Recent market volatility could create investing opportunities in MLPs.

Technological innovations has resulted in significant increase in energy production.

Natural gas demand expected to increase over next several years.

Exporting crude oil expected to help balance supply/demand situation.

Tortoise Capital's Managing Director and Portfolio Manager Brian Kessens was the keynote speaker at Capital Link's recent MLP Investing Forum Conference in New York City. Here are excerpts from Brian's presentation. Today we will publish Part 1 in this two-part series.

As I think about the current state of the MLP sector, and particularly where we've been recently, I'm reminded of what an executive who has been through multiple energy cycles recently said, "People call this a cycle, I call it pure hell." I think that about sums it up.

For those who have been in the industry since the 1970s, this downturn is arguably the worst, with only the trough seen in 1986 remotely comparable. Yet, I think market participants will look back on the existing period of capitulation and recognize the opportunity that was at hand.
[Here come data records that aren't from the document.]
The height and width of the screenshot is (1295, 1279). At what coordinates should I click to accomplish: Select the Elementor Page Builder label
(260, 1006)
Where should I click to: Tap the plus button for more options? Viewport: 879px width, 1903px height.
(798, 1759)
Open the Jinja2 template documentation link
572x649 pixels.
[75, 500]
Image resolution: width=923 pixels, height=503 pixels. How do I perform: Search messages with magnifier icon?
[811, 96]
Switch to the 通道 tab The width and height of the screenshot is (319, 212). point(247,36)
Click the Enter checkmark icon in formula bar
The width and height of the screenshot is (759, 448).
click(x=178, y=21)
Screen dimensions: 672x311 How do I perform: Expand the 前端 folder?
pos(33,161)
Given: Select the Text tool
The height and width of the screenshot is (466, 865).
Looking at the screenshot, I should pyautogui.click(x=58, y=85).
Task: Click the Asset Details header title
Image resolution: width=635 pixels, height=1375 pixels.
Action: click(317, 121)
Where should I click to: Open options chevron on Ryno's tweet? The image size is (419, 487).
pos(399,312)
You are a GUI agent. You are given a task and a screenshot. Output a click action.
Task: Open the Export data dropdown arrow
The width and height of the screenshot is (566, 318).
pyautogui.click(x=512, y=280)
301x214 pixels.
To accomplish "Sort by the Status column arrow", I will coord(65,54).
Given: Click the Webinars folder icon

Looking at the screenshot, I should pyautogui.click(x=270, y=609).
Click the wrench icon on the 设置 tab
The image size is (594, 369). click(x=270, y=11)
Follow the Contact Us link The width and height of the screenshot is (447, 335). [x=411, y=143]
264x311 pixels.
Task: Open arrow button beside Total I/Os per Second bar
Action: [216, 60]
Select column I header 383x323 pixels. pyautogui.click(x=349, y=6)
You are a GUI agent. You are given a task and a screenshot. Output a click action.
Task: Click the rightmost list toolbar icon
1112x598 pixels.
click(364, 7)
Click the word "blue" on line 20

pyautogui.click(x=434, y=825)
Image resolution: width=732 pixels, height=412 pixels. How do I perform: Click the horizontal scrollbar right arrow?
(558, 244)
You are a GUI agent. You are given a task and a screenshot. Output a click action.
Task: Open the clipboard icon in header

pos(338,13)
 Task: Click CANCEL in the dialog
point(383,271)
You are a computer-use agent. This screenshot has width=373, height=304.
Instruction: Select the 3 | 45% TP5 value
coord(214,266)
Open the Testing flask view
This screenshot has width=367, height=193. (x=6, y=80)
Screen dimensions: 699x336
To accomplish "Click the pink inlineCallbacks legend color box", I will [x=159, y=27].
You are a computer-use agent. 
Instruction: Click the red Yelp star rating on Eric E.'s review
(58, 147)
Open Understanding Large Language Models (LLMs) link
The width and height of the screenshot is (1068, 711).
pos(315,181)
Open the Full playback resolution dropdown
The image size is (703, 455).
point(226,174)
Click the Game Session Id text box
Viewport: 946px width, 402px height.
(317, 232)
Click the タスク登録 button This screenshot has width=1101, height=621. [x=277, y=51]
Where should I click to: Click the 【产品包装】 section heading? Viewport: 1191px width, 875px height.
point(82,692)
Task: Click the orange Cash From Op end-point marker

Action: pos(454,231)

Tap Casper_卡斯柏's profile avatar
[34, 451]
It doesn't seem like too long ago when we were touting energy independence, high energy employment, and an energy transformation on par with how Michelangelo and da Vinci transformed renaissance Italy. So how did we get here exactly?

Game-Changing Technology

It is clear that technology, in the form of horizontal drilling and hydraulic fracturing, a vision of the late Aubrey McClendon, has been a game changer for US energy production. Some say Silicon Valley is at the heart of new technology - I'd argue the advancements made in the energy industry have been even more dramatic. We can now geo-steer well bore-heads, through 10,000 feet of hard, unseen rock, to within several feet of an identified target. We are using one ton of sand for each lateral foot that is fractured, and we are now drilling up to six shale rock layers from a single drill site. That's simply amazing, in my mind.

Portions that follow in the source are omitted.